[Extract provided]:
§
A minimal example program would look as follows:
A = true
B = true
if A goto e
f()
if B goto e
unsafe()
e: exit
There are the following speculative and non-speculative paths
(`cur->speculative` and `speculative` referring to the value of the
push_stack() parameters):
- A = true
- B = true
- if A goto e
- A && !cur->speculative && !speculative
- exit
- !A && !cur->speculative && speculative
- f()
- if B goto e
- B && cur->speculative && !speculative
- exit
- !B && cur->speculative && speculative
- unsafe()
If f() contains any unsafe behavior under Spectre v1 and the unsafe
behavior matches `state->speculative &&
error_recoverable_with_nospec(err)`, do_check() will now add a nospec
before f() instead of rejecting the program:
A = true
B = true
if A goto e
nospec
f()
if B goto e
unsafe()
e: exit
Alternatively, the algorithm also takes advantage of nospec instructions
inserted for other reasons (e.g., Spectre v4). Taking the program above
as an example, speculative path exploration can stop before f() if a
nospec was inserted there because of Spectre v4 sanitization.
§
[Records provided]:

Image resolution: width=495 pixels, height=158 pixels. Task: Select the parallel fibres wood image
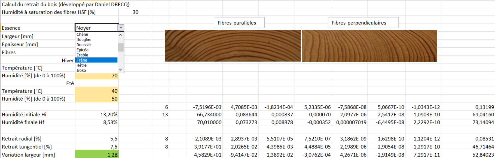pos(233,46)
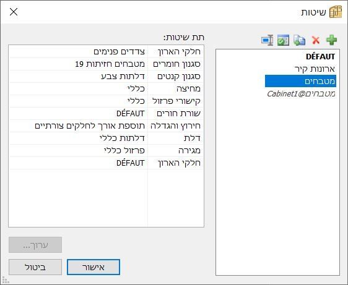Image resolution: width=348 pixels, height=285 pixels.
Task: Click the שיטות window title icon
Action: pyautogui.click(x=336, y=12)
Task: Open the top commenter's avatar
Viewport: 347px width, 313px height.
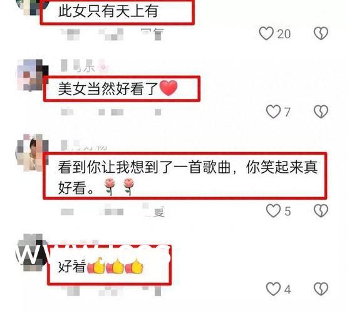Action: tap(33, 7)
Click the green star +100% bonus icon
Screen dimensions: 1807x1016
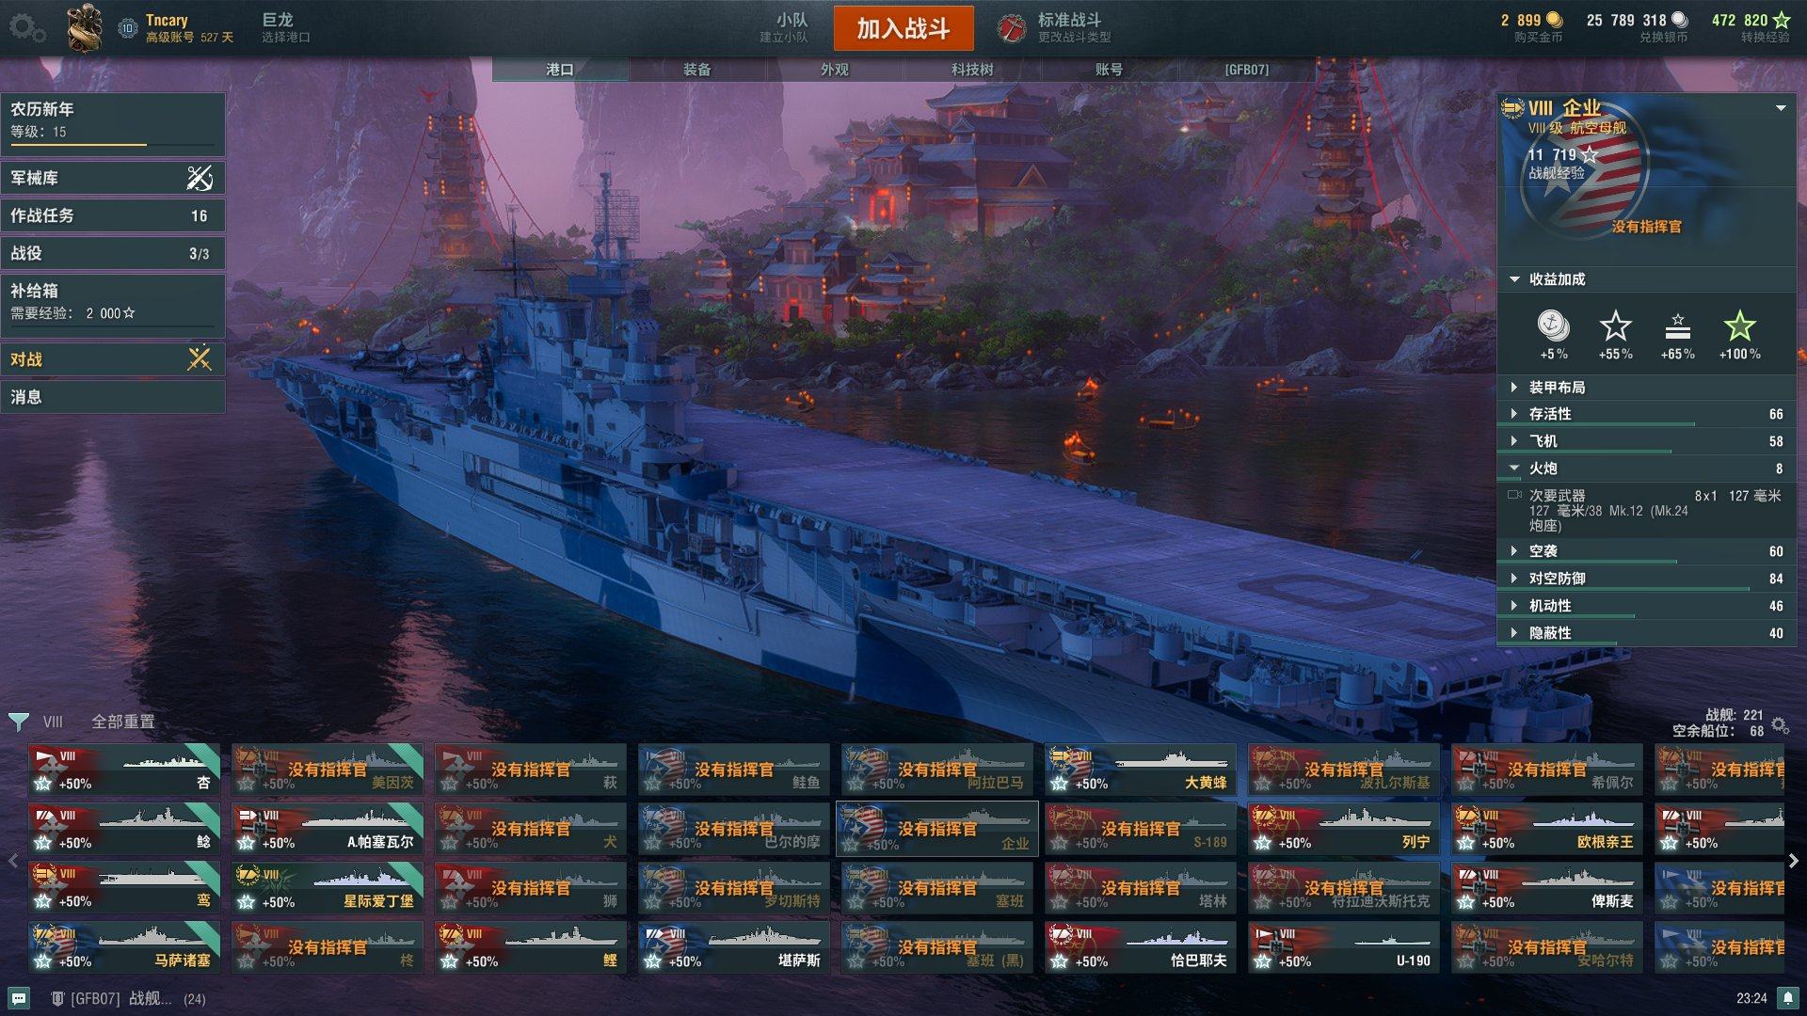pyautogui.click(x=1739, y=326)
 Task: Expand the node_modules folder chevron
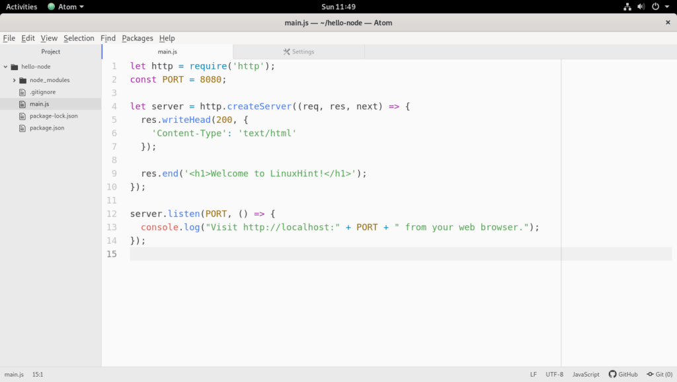[x=14, y=80]
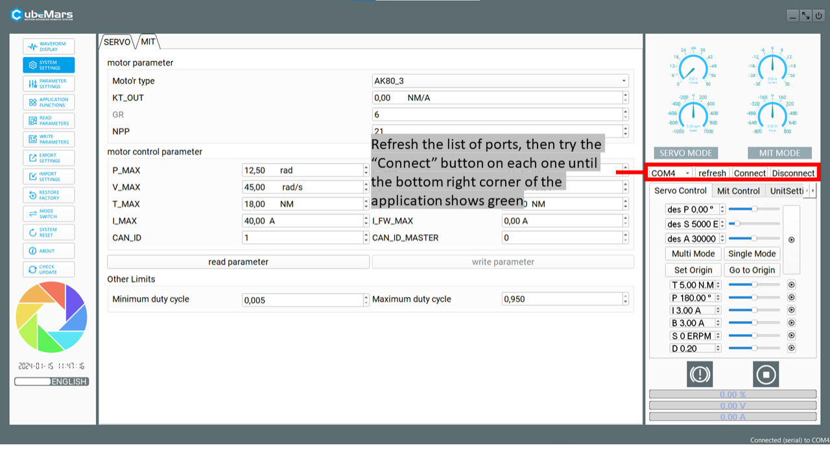The width and height of the screenshot is (830, 467).
Task: Open Parameter Settings in the sidebar
Action: [x=49, y=84]
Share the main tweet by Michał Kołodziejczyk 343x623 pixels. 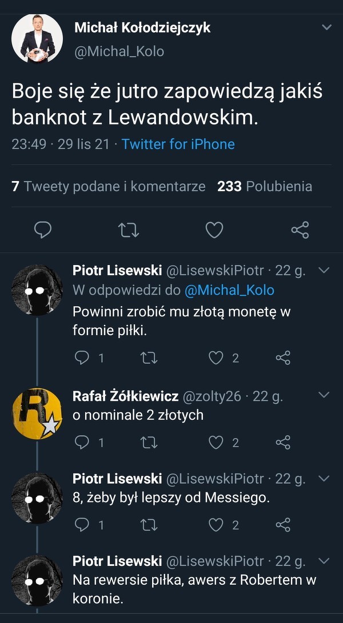pos(300,230)
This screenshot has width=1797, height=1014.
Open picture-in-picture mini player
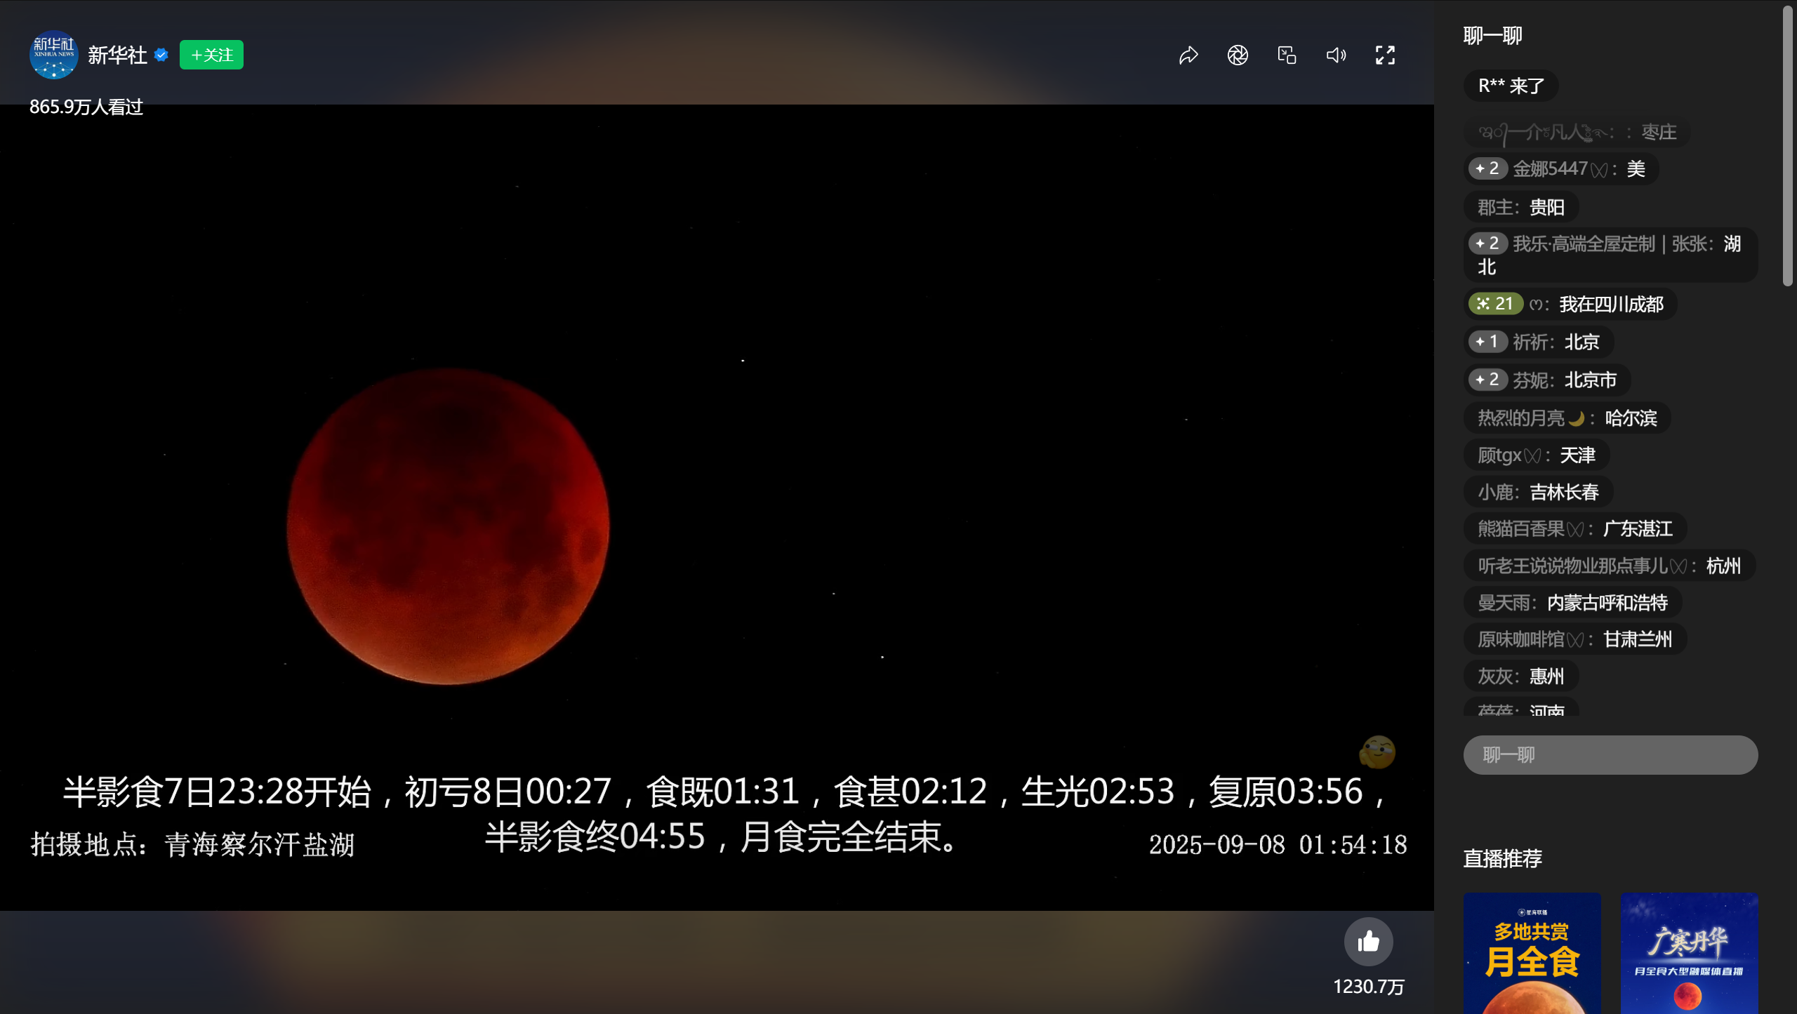(x=1287, y=55)
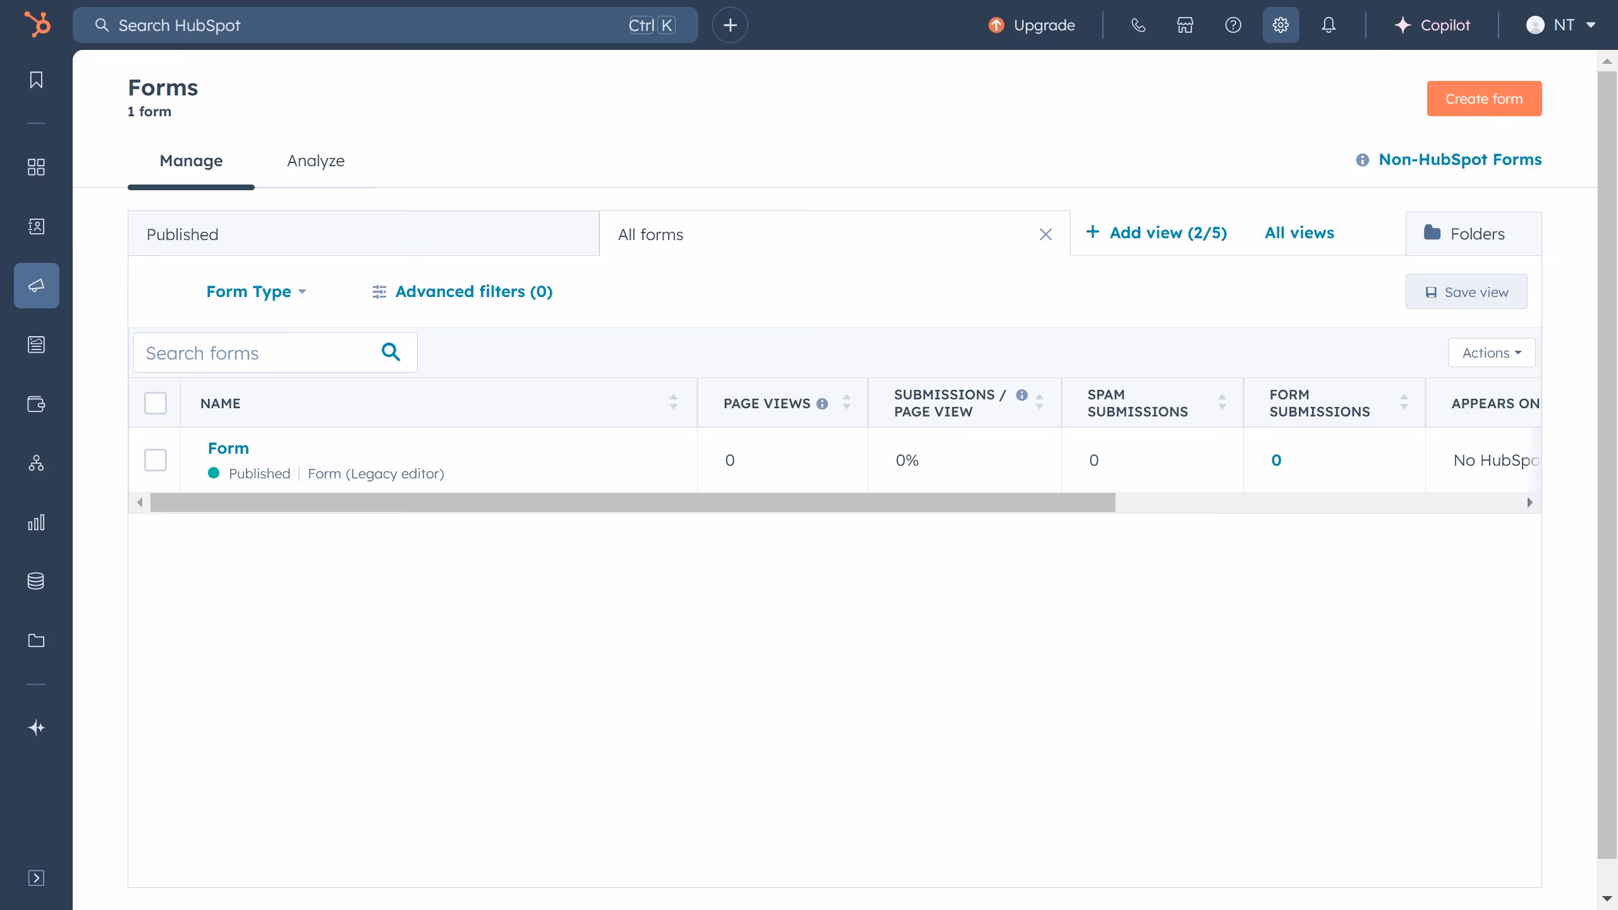Select the Published view tab
Screen dimensions: 1618x910
pyautogui.click(x=183, y=234)
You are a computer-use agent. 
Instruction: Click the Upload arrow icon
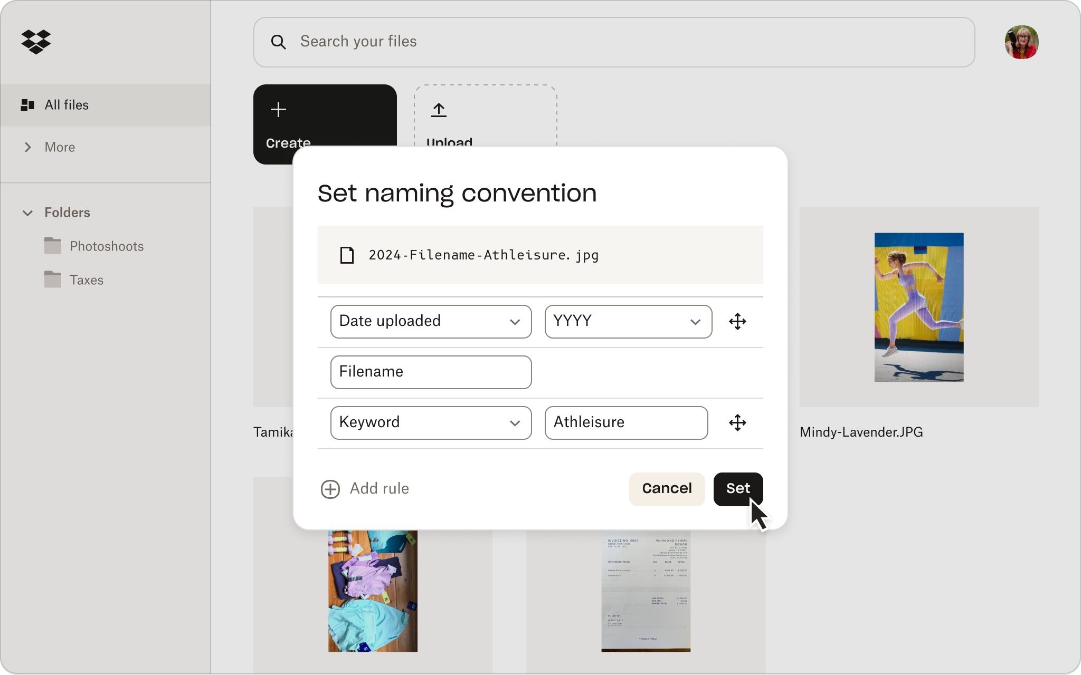click(439, 111)
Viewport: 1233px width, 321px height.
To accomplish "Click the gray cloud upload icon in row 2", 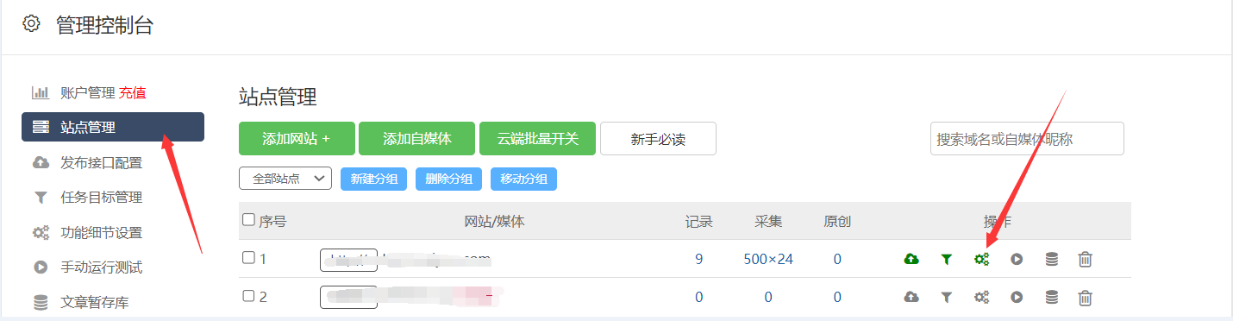I will click(x=911, y=297).
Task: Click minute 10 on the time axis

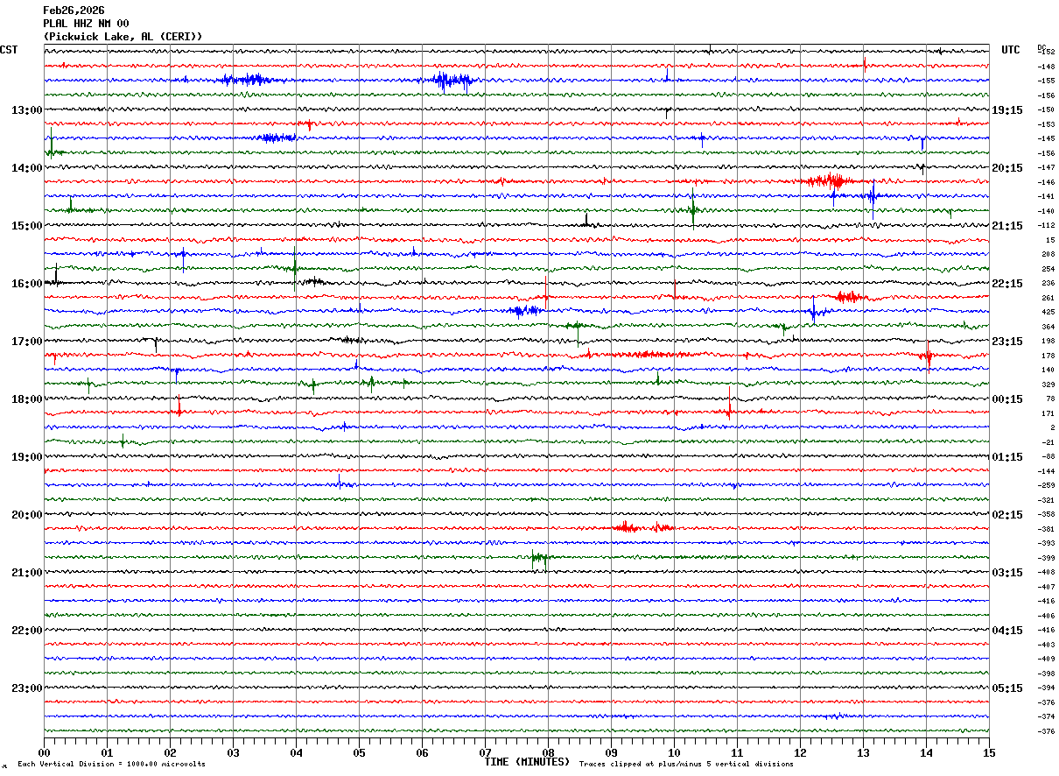Action: click(x=674, y=753)
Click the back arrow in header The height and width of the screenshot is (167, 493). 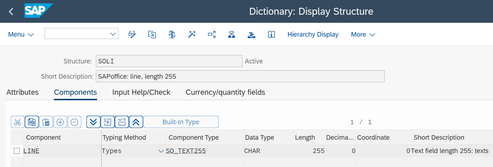11,12
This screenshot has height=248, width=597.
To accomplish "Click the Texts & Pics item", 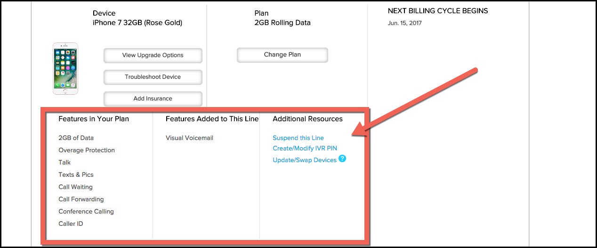I will click(x=76, y=175).
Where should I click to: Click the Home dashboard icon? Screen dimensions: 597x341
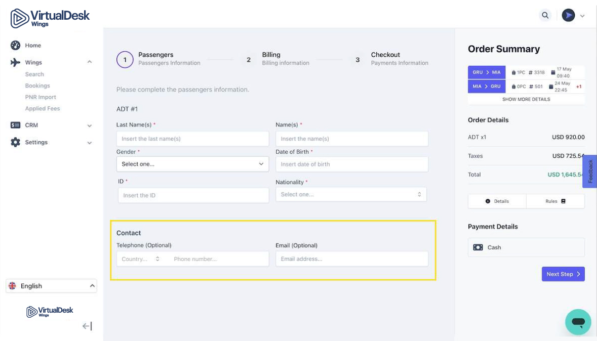click(15, 45)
§
[Required tasks]:
**A)** According to the excerpt on nospec insertion, under what condition does do_check() place a nospec before f() rather than reject the program? Answer in one to three sentences.
**B)** Extend the excerpt on nospec insertion, picking up after its last sentence.

[Answers by task]:
**A)** do_check() adds a nospec before f() when f() contains unsafe behavior under Spectre v1 and that behavior matches `state->speculative && error_recoverable_with_nospec(err)`. In that case the program is kept rather than rejected, with the nospec inserted ahead of f().

**B)**
In this example, all instructions after the nospec are dead code (and
with the nospec they are also dead code speculatively).
For this, it relies on the fact that speculation barriers generally
prevent all later instructions from executing if the speculation was not
correct:
* On Intel x86_64, lfence acts as full speculation barrier, not only as
a load fence [3]:
An LFENCE instruction or a serializing instruction will ensure that
no later instructions execute, even speculatively, until all prior
instructions complete locally. [...] Inserting an LFENCE instruction
after a bounds check prevents later operations from executing before
the bound check completes.
This was experimentally confirmed in [4].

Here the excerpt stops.